Comment la sécurisation des droits fonciers coutumiers profite aux pays | Land Portal

Dans cette nouvelle série de blogs, la facilitatrice de la Coalition Nationale Foncière au Cameroun revient sur sa participation à la conférence ALIN 2021 et sur ce que la garantie des droits fonciers communautaires apporte aux pays qui le pratiquent


Trois mois après ma participation au 3eme Atelier Régional des Institutions Foncières Nationales sur la Sécurisation des Droits Fonciers Communautaires en Afrique à Lomé, je me trouve en train de m’y réfléchir. J’y assiste pour une seconde fois en qualité de représentante de la stratégie nationale d’engagement pour la gouvernance foncière du Cameroun.

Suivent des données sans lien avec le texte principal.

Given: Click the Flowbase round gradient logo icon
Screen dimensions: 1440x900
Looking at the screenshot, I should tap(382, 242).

Pour les délégations des treize pays présents, des défis demeurent en matière de protection des droits fonciers coutumiers collectifs et individuels. L’une des causes majeures identifiée, est le fait que l’enregistrement privé des terres soit encore présenté par les politiques nationales de nombreux pays comme étant le seul moyen de sécurisation des terres. Ce modèle se heurte à une réalité marquée par le fait que 50 ans après l’instauration de la propriété privée, moins de 5 % en moyenne de la population des dits pays ont pu sécuriser leurs terres suivant ce régime et aussi par, l’incapacité de garantir la sécurisation des droits fonciers collectifs par la propriété privée classique. 


 


Pour les délégations des treize pays présents, des défis demeurent en matière de protection des droits fonciers coutumiers collectifs et individuels


Les avancées sont tout de même notables dans les pays au cours des dix dernières années dans quelques pays : 


En République du Congo, l’État facilite la délimitation des terres des peuples autochtones sur la base de leur droit foncier coutumier, en vue d’en garantir la connaissance. Ainsi, en l’absence des titres fonciers, les populations autochtones conservent leurs droits fonciers coutumiers préexistants.[i] 

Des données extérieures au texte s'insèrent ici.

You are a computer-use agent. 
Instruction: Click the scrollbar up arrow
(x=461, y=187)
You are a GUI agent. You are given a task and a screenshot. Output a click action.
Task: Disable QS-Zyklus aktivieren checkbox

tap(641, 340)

Du Libéria nous apprenons que la « Land Rights Law » adopté en juillet 2018 établi qu’il existe quatre catégories de propriété foncière, parmi lesquelles la propriété sur les terres coutumières.[ii] Dès lors les communautés n’ont pas besoin de présenter un acte de propriété pour prouver qu’elles sont propriétaires – le témoignage oral des voisins suffit. Toutefois, pour que les communautés puissent bénéficier de l'ensemble des droits que confère la propriété privée, elles doivent achever le processus de formalisation des terres coutumières.


L’une des causes majeures identifiée, est le fait que l’enregistrement privé des terres soit encore présenté par les politiques nationales de nombreux pays comme étant le seul moyen de sécurisation des terres


Du Togo, noter que la reconnaissance effective par l’ tat et les collectivités territoriales décentralisées des droits fonciers locaux coutumiers légitimes est en vigueur.[iii] 

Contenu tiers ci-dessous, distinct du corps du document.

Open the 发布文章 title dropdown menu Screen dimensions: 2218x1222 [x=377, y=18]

Concernant le Cameroun, j’ai eu la joie de partager que lors de la session parlementaire de juillet 2021, le Ministère des Domaines du Cadastre et des Affaires Foncières annonçait la consolidation des droits fonciers des collectivités coutumières, dans un contexte où la reconnaissance des droits fonciers coutumiers n’avait pas été encore officiellement inscrite par le gouvernement dans l’agenda de la réforme foncière du Cameroun. 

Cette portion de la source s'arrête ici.